Continuano a crescere i numeri dell’influenza aviaria, che pare abbia ormai abbondantemente preso confidenza nell’attaccare anche i mammiferi. Se infatti la stragrande maggioranza delle vittime di quella che, dati alla mano, è stata definita in maniera unanime dalla comunità scientifica come la stagione epidemica più grande (e più grave, sottinteso) di sempre sono di fatto volatili, nel corso delle ultime settimane le autorità sanitarie del mondo intero hanno preso a segnalare con sempre maggiore frequenza casi di contagi anche nei mammiferi. Le prime positività portate dal cosiddetto salto di specie furono individuate in Spagna, presso un allevamento di visoni; poi nelle lontre e nelle volpi inglesi, nelle linci a stelle e strisce e infine nelle foche della Scozia. Una lunga e preoccupante lista a cui vanno ad aggiungersi gli almeno 716 leoni marini trovati morti nelle aree protette di tutto il Perù.
Influenza aviaria: la preoccupante ombra di una nuova pandemia
L’annuncio, come certamente avrete avuto modo di intuire, è arrivato dalle stesse autorità sanitarie peruviane, che raccontano anche della morte di “decine di migliaia di uccelli, per lo più pellicani“. Il primo caso sul territorio nazionale fu registrato verso la fine nell’ormai lontano mese di novembre; con il Paese sudamericano che non esitò a dichiarare lo stato di emergenza sanitaria appena qualche giorno più tardi, alle prime battute di dicembre. Da allora, stando a quanto dichiarato dal governo peruviano, si contano 63 mila uccelli morti.
Con tutto il rispetto per i nostri amici pennuti, a preoccupare particolarmente la comunità scientifica mondiale sono tuttavia i casi crescenti di infezione nei mammiferi: “”Abbiamo anche registrato da metà gennaio l’insolita morte di molti leoni marini” ha commentato Roberto Gutierrez, capo della sorveglianza del Servizio nazionale peruviano di protezione naturale. “Finora abbiamo circa 716 leoni marini morti in sette aree naturali protette sulla costa”.
Nel corso delle ultime settimane, stando ai rapporti redatti dal personale veterinario impegnato nelle operazioni, gli equipaggi del del National Forestry and Wildlife Service del Perù hanno scandagliato le spiagge lungo la costa centrale del Paese raccogliendo e seppellendo centinaia di carcasse di leone marini.

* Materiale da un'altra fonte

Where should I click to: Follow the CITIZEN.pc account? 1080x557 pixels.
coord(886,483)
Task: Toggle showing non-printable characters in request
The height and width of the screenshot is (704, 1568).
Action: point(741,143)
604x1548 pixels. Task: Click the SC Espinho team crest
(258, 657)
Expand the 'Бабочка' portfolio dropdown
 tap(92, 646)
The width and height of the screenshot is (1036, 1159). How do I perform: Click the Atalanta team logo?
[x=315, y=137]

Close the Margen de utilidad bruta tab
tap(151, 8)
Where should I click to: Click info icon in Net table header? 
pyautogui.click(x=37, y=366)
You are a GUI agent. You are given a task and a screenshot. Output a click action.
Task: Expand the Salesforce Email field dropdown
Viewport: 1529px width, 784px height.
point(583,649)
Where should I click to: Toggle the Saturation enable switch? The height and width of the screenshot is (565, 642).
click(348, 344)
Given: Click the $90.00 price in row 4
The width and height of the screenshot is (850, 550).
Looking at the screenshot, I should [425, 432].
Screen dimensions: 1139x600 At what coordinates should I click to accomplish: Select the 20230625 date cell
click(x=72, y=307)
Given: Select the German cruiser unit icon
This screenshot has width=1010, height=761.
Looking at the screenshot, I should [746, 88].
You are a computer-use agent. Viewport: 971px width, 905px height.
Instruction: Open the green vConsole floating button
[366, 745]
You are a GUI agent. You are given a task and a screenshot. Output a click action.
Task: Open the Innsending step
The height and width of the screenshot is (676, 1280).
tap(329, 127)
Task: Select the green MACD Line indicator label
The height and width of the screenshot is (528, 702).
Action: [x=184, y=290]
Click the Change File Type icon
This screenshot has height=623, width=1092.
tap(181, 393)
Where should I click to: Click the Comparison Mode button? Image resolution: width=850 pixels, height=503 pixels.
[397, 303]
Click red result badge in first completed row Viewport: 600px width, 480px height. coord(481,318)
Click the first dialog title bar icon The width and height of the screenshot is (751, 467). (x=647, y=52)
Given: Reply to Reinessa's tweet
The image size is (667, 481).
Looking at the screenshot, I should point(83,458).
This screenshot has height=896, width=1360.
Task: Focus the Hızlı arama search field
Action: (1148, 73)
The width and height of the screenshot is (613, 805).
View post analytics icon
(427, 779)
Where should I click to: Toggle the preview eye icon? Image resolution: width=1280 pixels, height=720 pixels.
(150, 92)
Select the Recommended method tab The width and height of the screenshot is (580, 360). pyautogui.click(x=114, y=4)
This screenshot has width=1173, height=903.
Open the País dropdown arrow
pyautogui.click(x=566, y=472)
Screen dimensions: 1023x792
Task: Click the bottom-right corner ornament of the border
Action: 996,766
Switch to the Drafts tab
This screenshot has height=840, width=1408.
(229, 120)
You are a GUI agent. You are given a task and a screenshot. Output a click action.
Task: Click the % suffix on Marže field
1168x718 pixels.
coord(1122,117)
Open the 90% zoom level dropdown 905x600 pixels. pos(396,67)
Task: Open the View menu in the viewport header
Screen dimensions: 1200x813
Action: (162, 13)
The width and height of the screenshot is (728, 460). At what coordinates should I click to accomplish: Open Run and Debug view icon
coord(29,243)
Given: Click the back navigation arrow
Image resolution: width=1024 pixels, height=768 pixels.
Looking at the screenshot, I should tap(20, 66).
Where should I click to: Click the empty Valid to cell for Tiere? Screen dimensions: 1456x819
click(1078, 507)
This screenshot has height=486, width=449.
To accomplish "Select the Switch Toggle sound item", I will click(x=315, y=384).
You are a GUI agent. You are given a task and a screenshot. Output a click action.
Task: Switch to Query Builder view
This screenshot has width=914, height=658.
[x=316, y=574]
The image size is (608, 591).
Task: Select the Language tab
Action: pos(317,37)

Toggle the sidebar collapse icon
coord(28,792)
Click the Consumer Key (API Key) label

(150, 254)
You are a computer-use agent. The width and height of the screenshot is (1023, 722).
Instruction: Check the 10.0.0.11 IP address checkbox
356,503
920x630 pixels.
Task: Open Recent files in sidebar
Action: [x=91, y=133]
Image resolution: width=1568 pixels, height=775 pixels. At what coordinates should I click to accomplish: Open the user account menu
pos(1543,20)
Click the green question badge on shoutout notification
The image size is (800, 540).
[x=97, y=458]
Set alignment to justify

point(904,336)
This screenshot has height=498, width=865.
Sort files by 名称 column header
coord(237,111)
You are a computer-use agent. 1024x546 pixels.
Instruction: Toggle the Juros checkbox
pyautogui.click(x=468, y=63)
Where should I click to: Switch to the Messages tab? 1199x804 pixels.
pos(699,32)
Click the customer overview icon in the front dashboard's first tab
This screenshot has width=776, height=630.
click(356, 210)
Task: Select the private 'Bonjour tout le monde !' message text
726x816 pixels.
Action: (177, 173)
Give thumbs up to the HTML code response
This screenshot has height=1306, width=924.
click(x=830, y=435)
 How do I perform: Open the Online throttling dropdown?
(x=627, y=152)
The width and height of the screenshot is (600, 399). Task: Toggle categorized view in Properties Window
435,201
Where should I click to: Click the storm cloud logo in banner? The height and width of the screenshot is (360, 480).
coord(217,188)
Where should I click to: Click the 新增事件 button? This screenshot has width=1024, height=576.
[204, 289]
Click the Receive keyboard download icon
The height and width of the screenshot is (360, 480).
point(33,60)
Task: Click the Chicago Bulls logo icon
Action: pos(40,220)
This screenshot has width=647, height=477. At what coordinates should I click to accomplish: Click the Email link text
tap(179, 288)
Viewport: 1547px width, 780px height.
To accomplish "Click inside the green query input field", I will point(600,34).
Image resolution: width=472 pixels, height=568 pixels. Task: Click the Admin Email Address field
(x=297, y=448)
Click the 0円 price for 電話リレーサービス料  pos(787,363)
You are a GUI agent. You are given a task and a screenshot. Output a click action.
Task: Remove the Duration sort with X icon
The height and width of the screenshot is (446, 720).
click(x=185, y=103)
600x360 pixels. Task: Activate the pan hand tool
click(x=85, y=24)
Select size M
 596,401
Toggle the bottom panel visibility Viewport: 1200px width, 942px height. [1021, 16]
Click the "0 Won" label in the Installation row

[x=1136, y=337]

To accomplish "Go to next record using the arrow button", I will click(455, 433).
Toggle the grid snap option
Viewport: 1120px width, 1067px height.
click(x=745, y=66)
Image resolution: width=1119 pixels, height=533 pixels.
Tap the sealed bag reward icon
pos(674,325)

“Ciò che ha avuto inizio con i pellicani sta ora colpendo questi mammiferi marini” ha commentato Javier Jara, veterinario. La preoccupazione è che il virus dell’influenza aviaria, notoriamente instabile e soggetto a mutazioni, possa evolversi ancora e diventare pericoloso anche per l’essere umano – una possibilità ancora relativamente remota, concorda la comunità scientifica, ma che se dovesse verificarsi (e i recenti casi di mammiferi sono certamente un campanello d’allarme) potrebbe portare a una nuova pandemia.